→ What you should do
Among the entries below, find each line holding "computer" and return it.

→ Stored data
___
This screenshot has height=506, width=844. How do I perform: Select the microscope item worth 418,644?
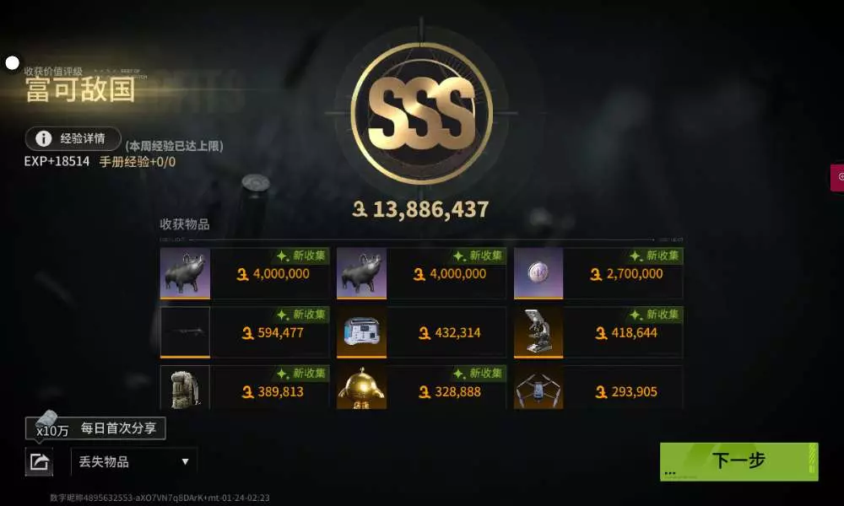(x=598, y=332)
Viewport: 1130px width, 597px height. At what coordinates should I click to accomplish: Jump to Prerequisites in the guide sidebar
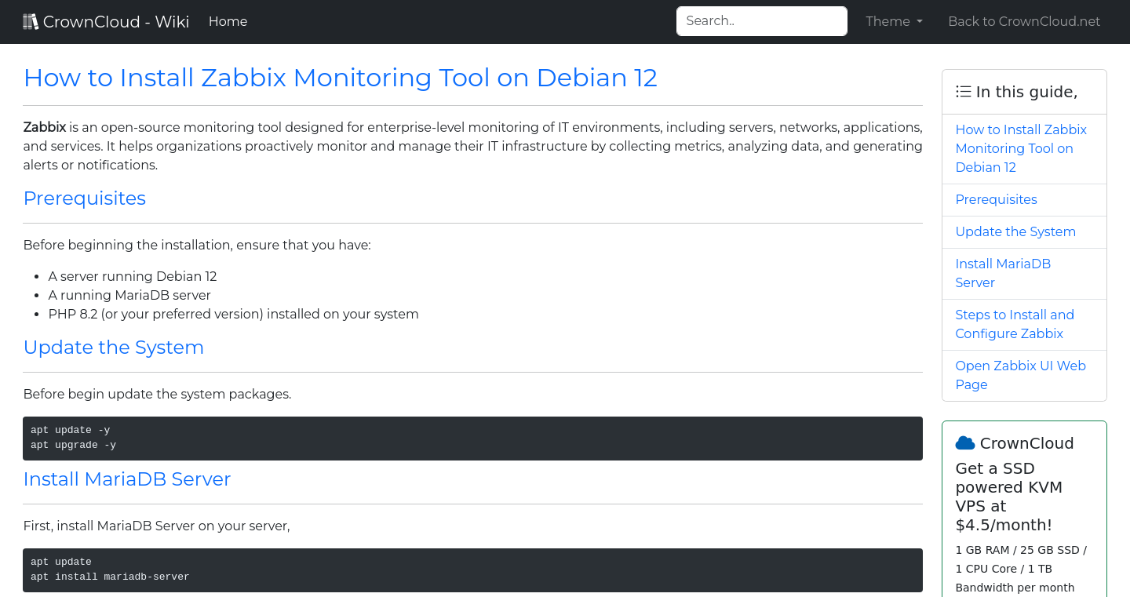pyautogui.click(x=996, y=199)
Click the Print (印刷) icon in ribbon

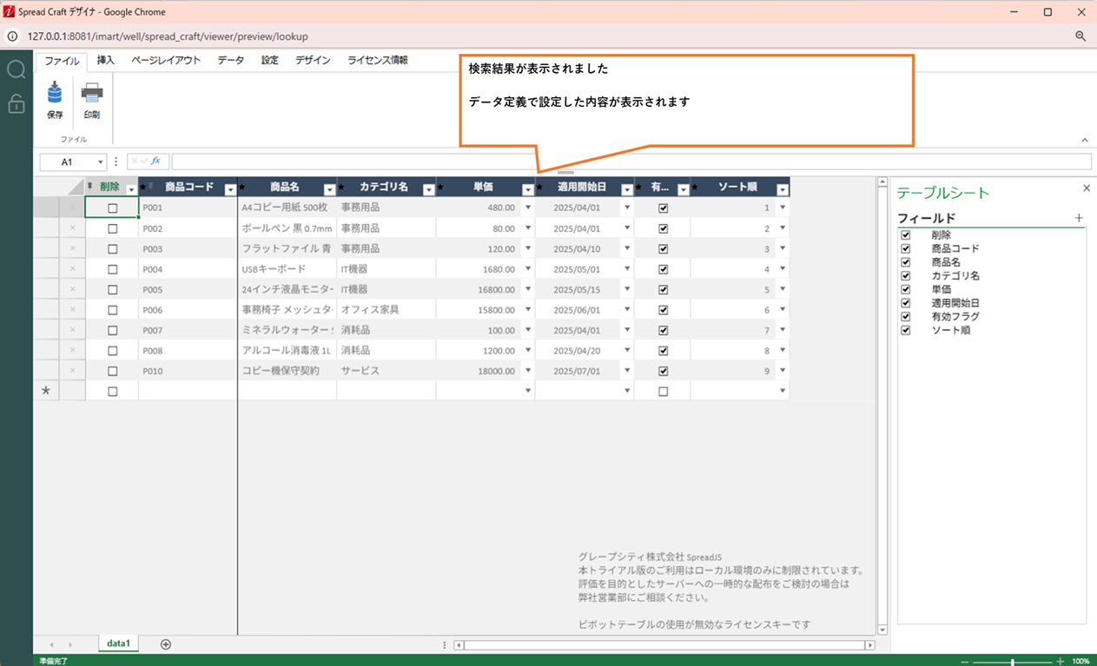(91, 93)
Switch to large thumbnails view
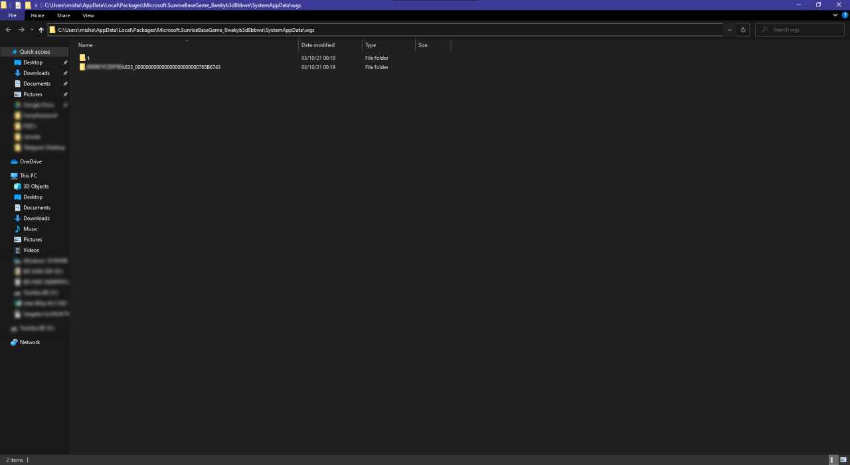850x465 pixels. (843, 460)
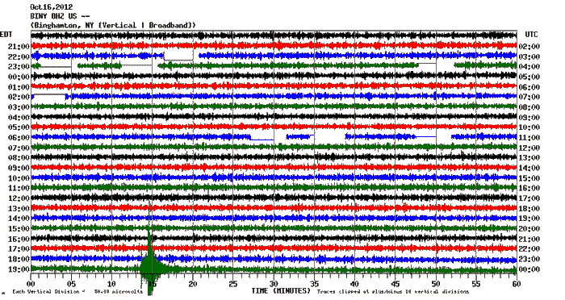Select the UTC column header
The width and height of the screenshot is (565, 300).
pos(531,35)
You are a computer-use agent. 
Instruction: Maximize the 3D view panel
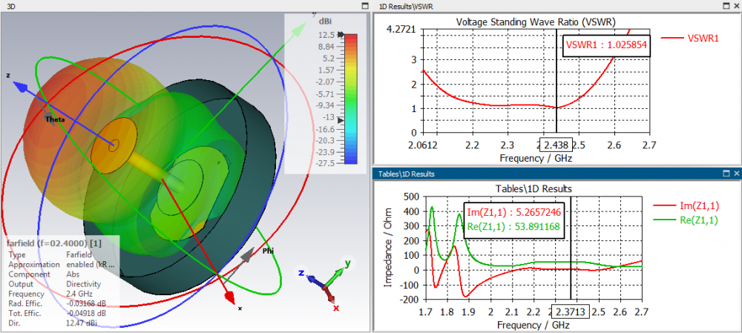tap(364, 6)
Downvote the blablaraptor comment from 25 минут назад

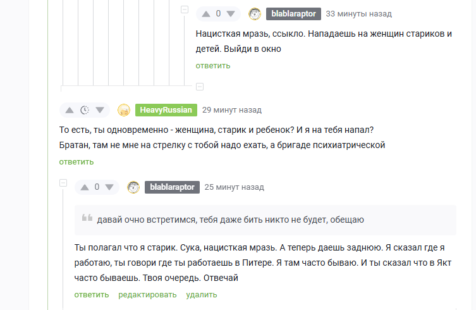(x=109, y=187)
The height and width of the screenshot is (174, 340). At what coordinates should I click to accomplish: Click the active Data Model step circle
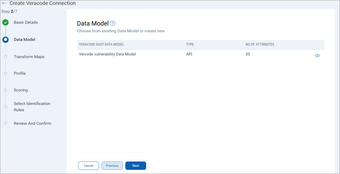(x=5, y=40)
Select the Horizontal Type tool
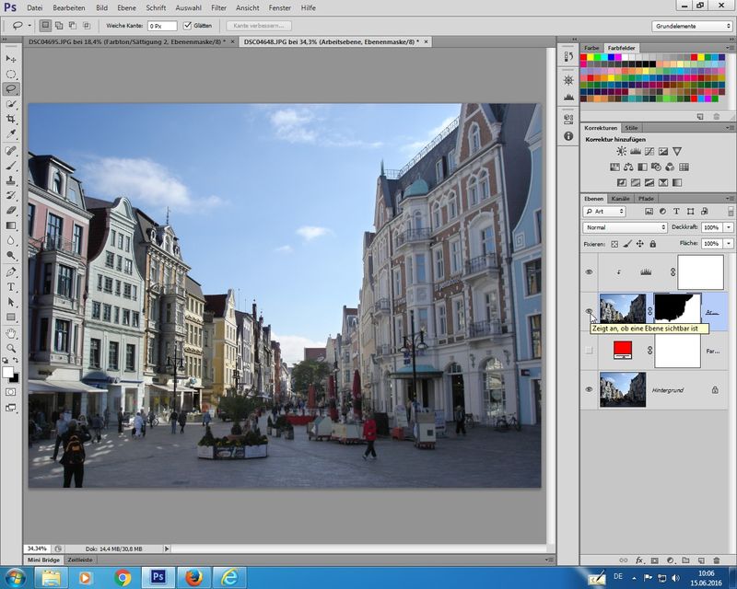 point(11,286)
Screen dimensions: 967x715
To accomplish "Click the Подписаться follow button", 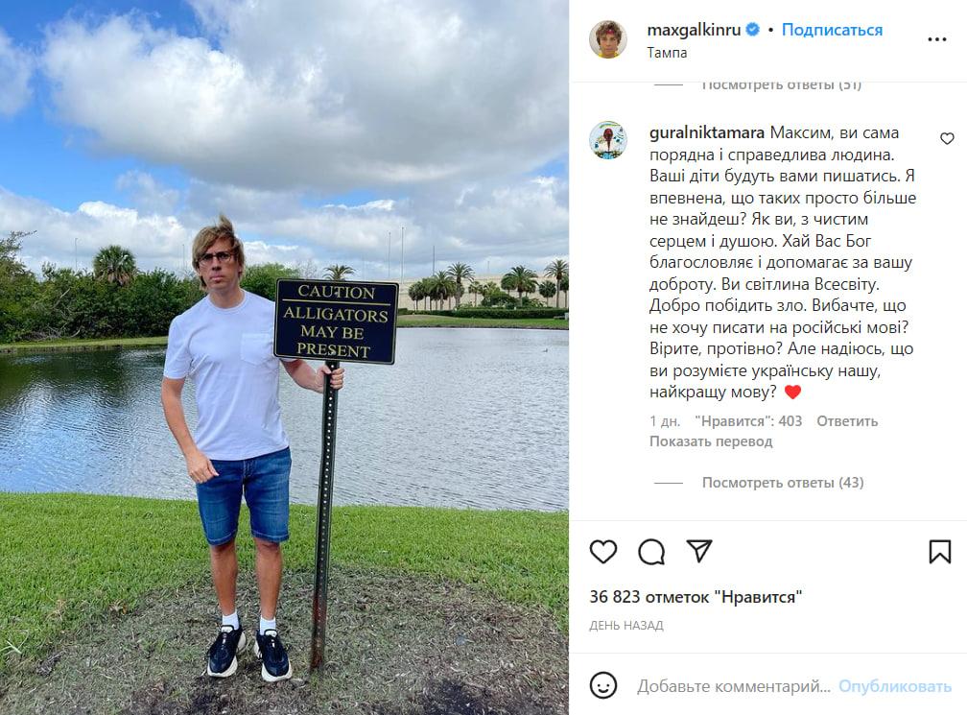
___
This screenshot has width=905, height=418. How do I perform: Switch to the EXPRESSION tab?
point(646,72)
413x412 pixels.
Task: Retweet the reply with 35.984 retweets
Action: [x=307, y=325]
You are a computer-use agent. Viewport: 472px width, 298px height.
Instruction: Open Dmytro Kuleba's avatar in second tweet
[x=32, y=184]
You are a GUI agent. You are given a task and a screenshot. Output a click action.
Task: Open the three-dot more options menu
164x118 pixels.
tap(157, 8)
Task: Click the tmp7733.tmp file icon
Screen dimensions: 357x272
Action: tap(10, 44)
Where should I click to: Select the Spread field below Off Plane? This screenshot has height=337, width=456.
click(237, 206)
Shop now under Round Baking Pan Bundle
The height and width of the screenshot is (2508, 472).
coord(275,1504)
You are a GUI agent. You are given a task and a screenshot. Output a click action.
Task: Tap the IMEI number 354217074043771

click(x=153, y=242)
___
→ Task solution
You are a computer-use agent. 
You are a computer-use agent. Viewport: 472px width, 298px height.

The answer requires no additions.